Ancien de chez BNP Paribas USA et de Goldman Sachs, consultant en investissement, Président du pôle Finances publiques de l'Institut Thomas More, Gérard Dussillol rentre dans le vif : "120 milliards d'impôts en plus chaque année, cela veut dire qu'il reste beaucoup moins d'argent pour investir! Ce qui s'est passé entre 2000 et 2010 montre que le problème a commencé chez nous en 2008. Si on n'a pas d'argent pour investir, on ne peut pas créer de nouveaux produits, développer des entreprises exportatrices et des entreprises à forte croissance. Si on veut inverser la mécanique, il faut réduire cet écart de compétitivité et rétablir la parité de la compétitivité fiscale avec l'Allemagne, réduire le coût des services de l'Etat et réduire son train de vie d'une centaine de milliards", continue M. Dussillol en pointant "l'urgence dramatique, pathétique à baisser ces charges des entreprises".

"Les patrons des petites entreprises n'ont qu'une obession, ne plus avoir de salariés"! répond Stanislas de Bentzmann, le Président de Croissance plus, cofondateur du groupe DEVOTEAM, conseil en technologies de l'information et de la communication présent dans 23 pays en Europe, au Moyen-Orient et en Afrique du Nord : "Nous sommes obligés de payer douze personnes rien que pour suivre les questions liées aux charges sociales, au règlementations et qui ne s'occupent pas de nos clients, comment voulez-vous que ça marche?", a-t-il ironisé.

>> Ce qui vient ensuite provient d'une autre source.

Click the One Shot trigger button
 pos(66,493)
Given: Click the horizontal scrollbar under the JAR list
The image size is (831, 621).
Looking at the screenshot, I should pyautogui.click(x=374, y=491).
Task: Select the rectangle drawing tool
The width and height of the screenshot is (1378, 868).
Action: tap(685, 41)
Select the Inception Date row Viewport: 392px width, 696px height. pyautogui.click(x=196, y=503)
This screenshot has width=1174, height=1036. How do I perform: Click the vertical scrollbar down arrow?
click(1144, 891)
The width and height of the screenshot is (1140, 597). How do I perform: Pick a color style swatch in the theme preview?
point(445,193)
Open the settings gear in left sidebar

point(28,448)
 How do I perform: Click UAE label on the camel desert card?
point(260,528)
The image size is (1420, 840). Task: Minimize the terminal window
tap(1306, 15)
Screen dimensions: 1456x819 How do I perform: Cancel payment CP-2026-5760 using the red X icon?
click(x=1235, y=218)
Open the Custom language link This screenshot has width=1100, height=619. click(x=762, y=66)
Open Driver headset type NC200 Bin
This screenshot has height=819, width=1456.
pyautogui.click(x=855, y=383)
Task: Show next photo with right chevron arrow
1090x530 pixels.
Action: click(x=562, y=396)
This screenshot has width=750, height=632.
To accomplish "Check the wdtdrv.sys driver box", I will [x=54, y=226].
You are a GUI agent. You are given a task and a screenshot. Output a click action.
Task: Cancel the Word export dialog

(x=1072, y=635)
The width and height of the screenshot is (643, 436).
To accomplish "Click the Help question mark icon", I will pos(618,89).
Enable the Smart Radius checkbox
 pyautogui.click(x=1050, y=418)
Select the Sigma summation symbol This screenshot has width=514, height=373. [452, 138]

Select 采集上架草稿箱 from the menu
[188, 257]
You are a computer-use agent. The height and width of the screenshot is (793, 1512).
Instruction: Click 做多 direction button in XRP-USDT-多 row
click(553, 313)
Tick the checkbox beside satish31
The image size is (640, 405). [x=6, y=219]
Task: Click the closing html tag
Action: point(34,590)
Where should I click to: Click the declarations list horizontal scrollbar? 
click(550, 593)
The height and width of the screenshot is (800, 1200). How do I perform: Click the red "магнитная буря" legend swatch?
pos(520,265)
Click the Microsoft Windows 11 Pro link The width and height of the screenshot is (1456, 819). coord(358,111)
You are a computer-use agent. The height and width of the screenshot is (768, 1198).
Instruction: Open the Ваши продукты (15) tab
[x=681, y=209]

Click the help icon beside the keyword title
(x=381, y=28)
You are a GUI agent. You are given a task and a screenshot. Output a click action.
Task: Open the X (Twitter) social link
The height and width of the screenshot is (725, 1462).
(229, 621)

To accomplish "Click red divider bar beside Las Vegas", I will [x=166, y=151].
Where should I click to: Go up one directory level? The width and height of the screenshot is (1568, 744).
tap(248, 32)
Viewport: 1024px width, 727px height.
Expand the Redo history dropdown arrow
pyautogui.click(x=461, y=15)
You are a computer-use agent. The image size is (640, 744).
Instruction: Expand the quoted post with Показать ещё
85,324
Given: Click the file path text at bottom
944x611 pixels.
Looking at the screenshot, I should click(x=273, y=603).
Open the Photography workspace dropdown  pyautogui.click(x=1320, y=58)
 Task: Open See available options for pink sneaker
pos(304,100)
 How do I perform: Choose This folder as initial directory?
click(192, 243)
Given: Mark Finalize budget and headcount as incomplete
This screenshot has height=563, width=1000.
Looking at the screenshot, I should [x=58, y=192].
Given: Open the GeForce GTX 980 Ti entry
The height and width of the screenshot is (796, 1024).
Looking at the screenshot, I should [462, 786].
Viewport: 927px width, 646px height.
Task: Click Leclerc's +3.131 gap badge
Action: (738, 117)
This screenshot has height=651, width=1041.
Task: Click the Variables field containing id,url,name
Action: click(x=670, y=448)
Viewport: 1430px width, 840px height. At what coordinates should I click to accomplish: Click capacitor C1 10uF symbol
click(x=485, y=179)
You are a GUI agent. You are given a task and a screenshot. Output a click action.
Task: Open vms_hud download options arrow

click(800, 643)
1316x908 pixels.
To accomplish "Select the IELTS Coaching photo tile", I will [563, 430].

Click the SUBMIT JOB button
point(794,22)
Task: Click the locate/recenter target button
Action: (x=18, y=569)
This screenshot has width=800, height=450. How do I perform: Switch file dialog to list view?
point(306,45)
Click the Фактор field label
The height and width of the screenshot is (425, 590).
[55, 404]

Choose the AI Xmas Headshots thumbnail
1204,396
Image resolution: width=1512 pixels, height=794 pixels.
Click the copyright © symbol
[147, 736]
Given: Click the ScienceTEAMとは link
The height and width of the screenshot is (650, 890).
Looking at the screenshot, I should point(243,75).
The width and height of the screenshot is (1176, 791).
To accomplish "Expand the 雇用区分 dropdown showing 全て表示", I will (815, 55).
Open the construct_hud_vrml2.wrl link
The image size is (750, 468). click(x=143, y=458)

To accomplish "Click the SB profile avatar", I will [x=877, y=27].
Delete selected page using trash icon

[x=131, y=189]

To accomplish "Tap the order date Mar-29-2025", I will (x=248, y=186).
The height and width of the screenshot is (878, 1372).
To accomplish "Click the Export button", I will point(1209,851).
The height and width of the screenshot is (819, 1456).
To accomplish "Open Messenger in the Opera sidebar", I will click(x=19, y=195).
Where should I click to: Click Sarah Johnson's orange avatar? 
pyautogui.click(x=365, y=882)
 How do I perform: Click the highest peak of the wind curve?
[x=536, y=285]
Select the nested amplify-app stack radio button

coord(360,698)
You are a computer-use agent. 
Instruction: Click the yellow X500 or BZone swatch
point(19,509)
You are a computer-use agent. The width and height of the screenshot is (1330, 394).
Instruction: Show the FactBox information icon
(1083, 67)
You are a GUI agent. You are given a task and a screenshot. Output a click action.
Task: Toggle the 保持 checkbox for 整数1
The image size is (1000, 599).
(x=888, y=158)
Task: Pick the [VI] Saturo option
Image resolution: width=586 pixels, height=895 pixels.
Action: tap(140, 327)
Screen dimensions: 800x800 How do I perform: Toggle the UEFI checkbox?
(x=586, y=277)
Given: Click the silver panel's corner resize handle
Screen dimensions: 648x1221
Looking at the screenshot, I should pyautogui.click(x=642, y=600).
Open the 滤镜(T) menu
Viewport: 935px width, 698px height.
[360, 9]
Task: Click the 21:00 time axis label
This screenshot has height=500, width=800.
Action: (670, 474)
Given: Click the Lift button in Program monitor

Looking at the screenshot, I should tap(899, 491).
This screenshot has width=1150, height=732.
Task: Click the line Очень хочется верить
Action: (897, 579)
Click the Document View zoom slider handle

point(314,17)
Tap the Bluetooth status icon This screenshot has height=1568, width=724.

"Un pays qui tombe en déshérence est un pays qui s'abandonne", réagit Marc Goua, ancien de la Banque Populaire et Député PS "d'une commune de banlieue où le chômage attend les 70%", en citant Pierre Mendès-France : "il faut réhabiliter l'entreprise, l'épargne", ajoute le parlementaire PS. "Il faut réorienter le Crédit Impôt Compétitivité Emploi", ajoute M. Goua.

On le voit, les solutions ne manquent pas, sans doute moins que les décisions prises : "notre écosystème de l'innovation est plutôt ien doté. 3/5e des ETI françaises sont dans notre portefeuille, nous intervenons aux côtés des banques en connaissant le marché", explique Pascal Lagarde, stratège de Banque publique d'investissement France, qui estime qu'il y a un vrai "sujet" pour la transmission d'entreprises : "les entrepreneurs âgés doivent transmettre", ajoute-t-il. "En France, nous n'arrivons pas avec les mêmes tickets! Une entreprise américaine de la même spécialité que la notre, l'internet des objets, démarre ces jours-ci avec 100 millions cash là où nous avons démarré voici dix ans avec 15 millions", souligne Ludovic Le Moan, PDG de Sigfox.

 

"Au fond du trou"

"Pourquoi est-ce que je critique la politique économique menée depuis quinze ans? Parce qu'elle nous a mise au fond du trou! vous dîtes qu'il y a une situation d'urgence mais on en fera pas le big bang, alors je suis très inquiet", réagit Stanislas de Bentzmann. "Il nous faut à la fois investir et aussi réduire les déficits pour ne pas augmenter la dette, cela ressemble à la quadrature du cercle. Le premier président de la Cour des Comptes dit qu'il faut supprimer des postes de fonctionnaires, mais quand on lui demande où, il dit non partout", renchérit M. Goua, rappelant que l'Angleterre a supprimé des centaines de milliers de postes de sa fonction publique, comme le Portugal et comme d'autres. 

En fin de débat seulement, le modérateur Fabrice Lundy a posé la question de l'export : "Il nous manque dix à quinze points de marges pour partir à l'export! c'est ça la priorité. Il faut des guichets uniques et des moyens pour y aller", assure le Pdt de Croissance plus. Vaste débat, quoiqu'on puisse en dire.